Deana M. Waters, ACP, is employed by Cook Schuhmann & Groseclose, Inc., in Fairbanks, Alaska.
She received a Bachelor of Arts degree in English and History from the University of Montana-Missoula in 1995 and an Associate of Applied Science in Legal Assisting from the University of University of Montana College of Technology. She earned her CLA/CP credential from NALA in 2005 and her Advanced Paralegal Certification in Discovery, 2007
2. What is your favorite part of your job? Analyzing and organizing medical records and other documents, investigation, and preparing for trial. I love to connect the dots and discover the patterns in records.
3. What professional associations do you belong to? Fairbanks Association of Legal Assistants and NALA.
4. How has your membership benefited you? Definitely the networking in both organizations. I’ve taken calls locally and from other states asking about the rules, forms or procedures in our jurisdiction.
5. What has been the highlight of your career? Being appointed to NALA’s Continuing Education Council in 2010. I will be chairing the NALA Campus LIVE! committee this year. Also being asked to teach in our local paralegal program, which I’ve done since 2006.
6. What do you see as hot trends in the paralegal industry? Paralegal education, legal technology and regulation.
7. If someone contemplating a paralegal career asked you for career advice, what would your answer be? Choose your school wisely. It is very difficult to find a paralegal job with experience alone, so some kind of formal education is likely a necessity. An online program may sound appealing, but will an employer recognize the program’s credentials? Will the online credits transfer to an on-the-ground school? A quality education will take you farther than a quick or inexpensive one. Emphasis your other skills, such as medical training, accounting or even construction experience, that may be valuable to employers (lawyers love 2-for-1 paralegals).

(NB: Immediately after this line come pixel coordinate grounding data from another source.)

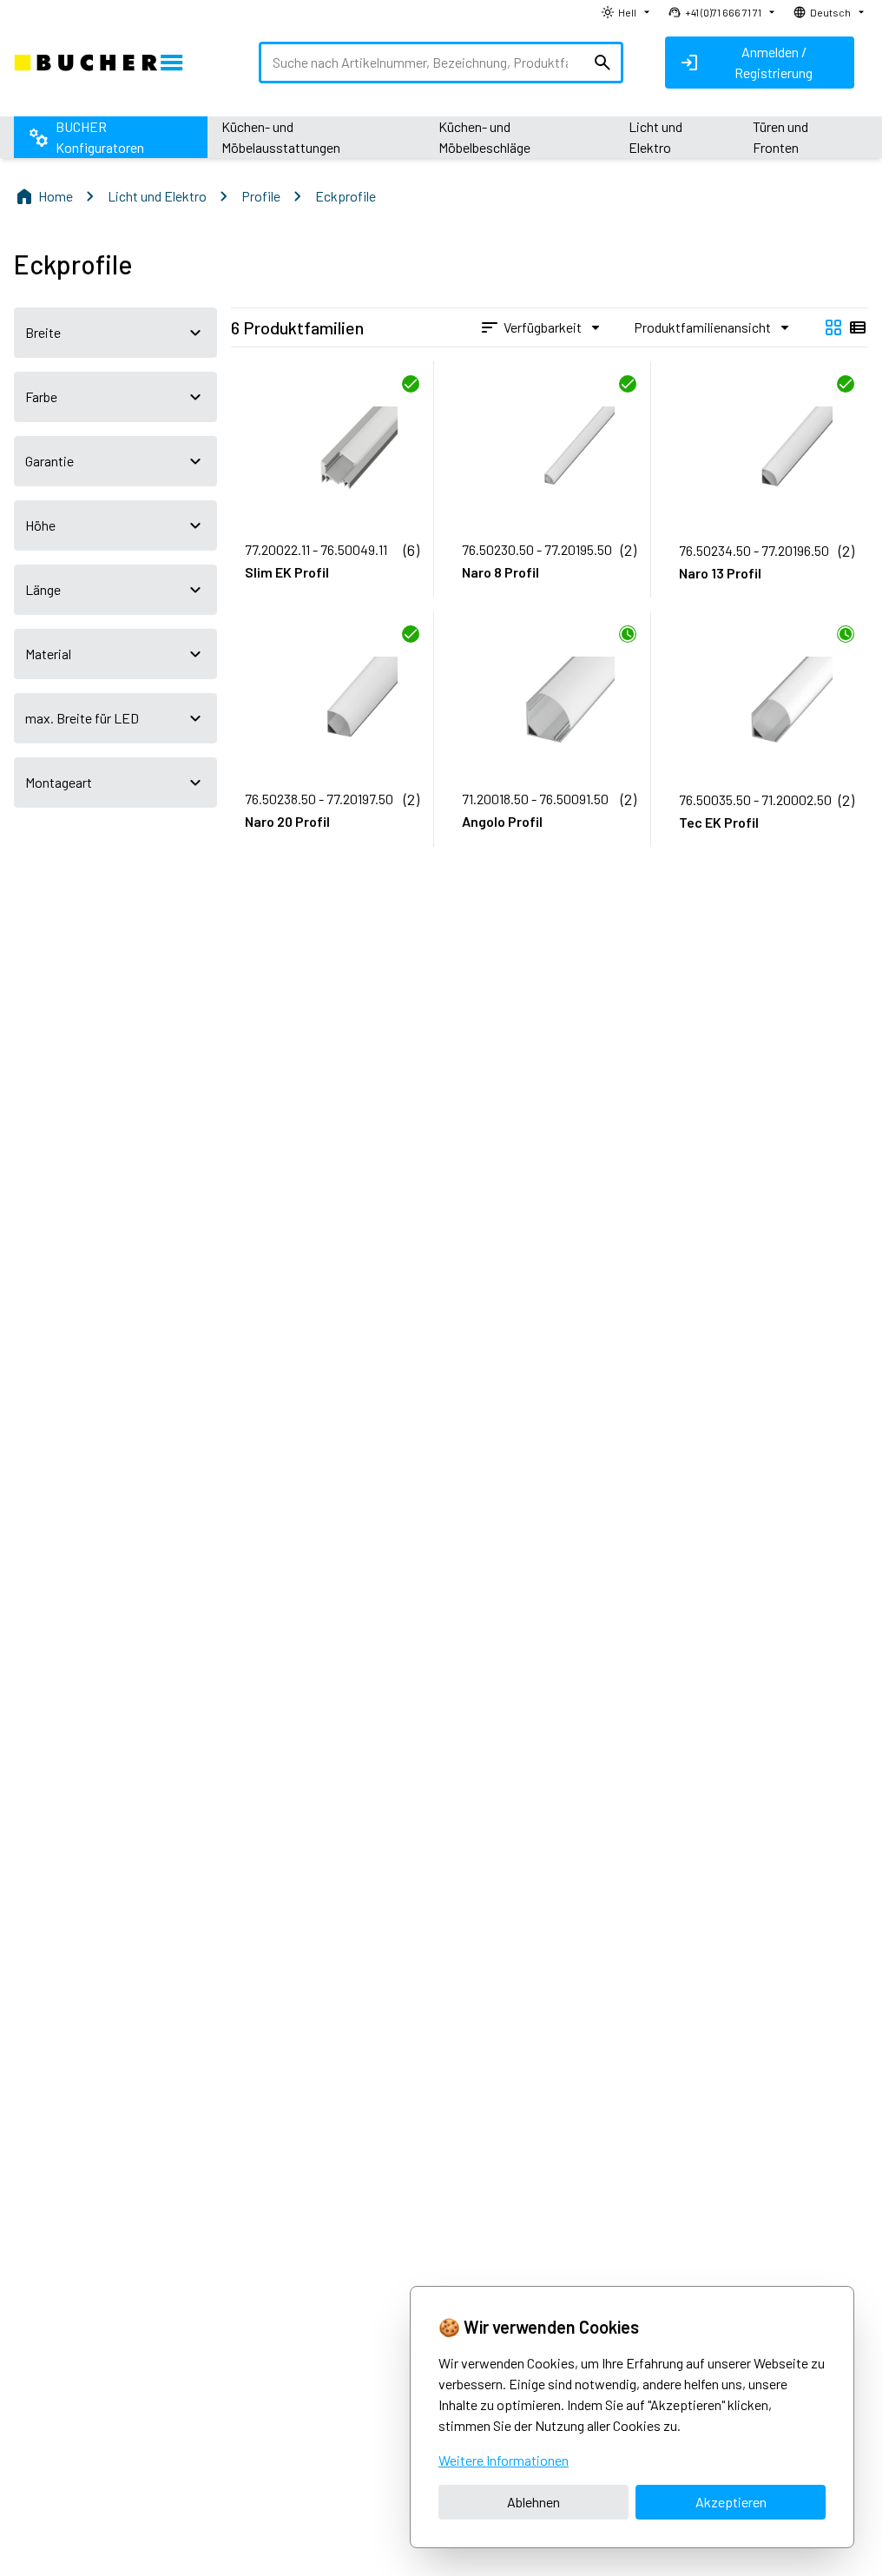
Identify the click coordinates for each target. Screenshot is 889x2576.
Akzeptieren (731, 2501)
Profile (260, 196)
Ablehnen (533, 2501)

8. Is there a quote that inspires you? “I do not agree with what you have to say, but I’ll defend to the death your right to say it.” Voltaire.
9. You’ve enjoyed a successful paralegal career. To what single event or person do you attribute that success? My husband, Brian. He supported my education when we were dating in college and has continued to do so as my career developed and grew. I could never have studied for the CLA/CP exam or started teaching without him taking up the slack at home. My mother also showed me that the circumstances we are raised in have no bearing whatsoever on our success. One can strive for success or settle for mediocrity.
10. What is the most important step a paralegal can take to keep his or her career interesting? Keep learning. Try a new practice area or take a class on a topic outside your experience. The law is dynamic and ever-changing as society evolves. Imagine how boring our profession would be if every issue was exactly like the one before….
11. What makes you lose your patience? Irresponsibility and lack of personal accountability in the work place, at home or in public service. It can’t always be “someone else’s fault.”
12. What advice would you give yourself if you met you as a first-year paralegal? Be more confident! Ask questions and seek guidance when you aren’t sure if you’re on the right track. What you learned in school is only the foundation of what you need as a paralegal. It’s OK to take extra time on a project to ensure you are producing quality work product until you become more experienced and comfortable in your job.
13. Is there one thing in the world you wish you had the answer to? What do dogs really dream about?
Bonus Question: Is there one gadget you can’t live without? My semi-smart cell phone.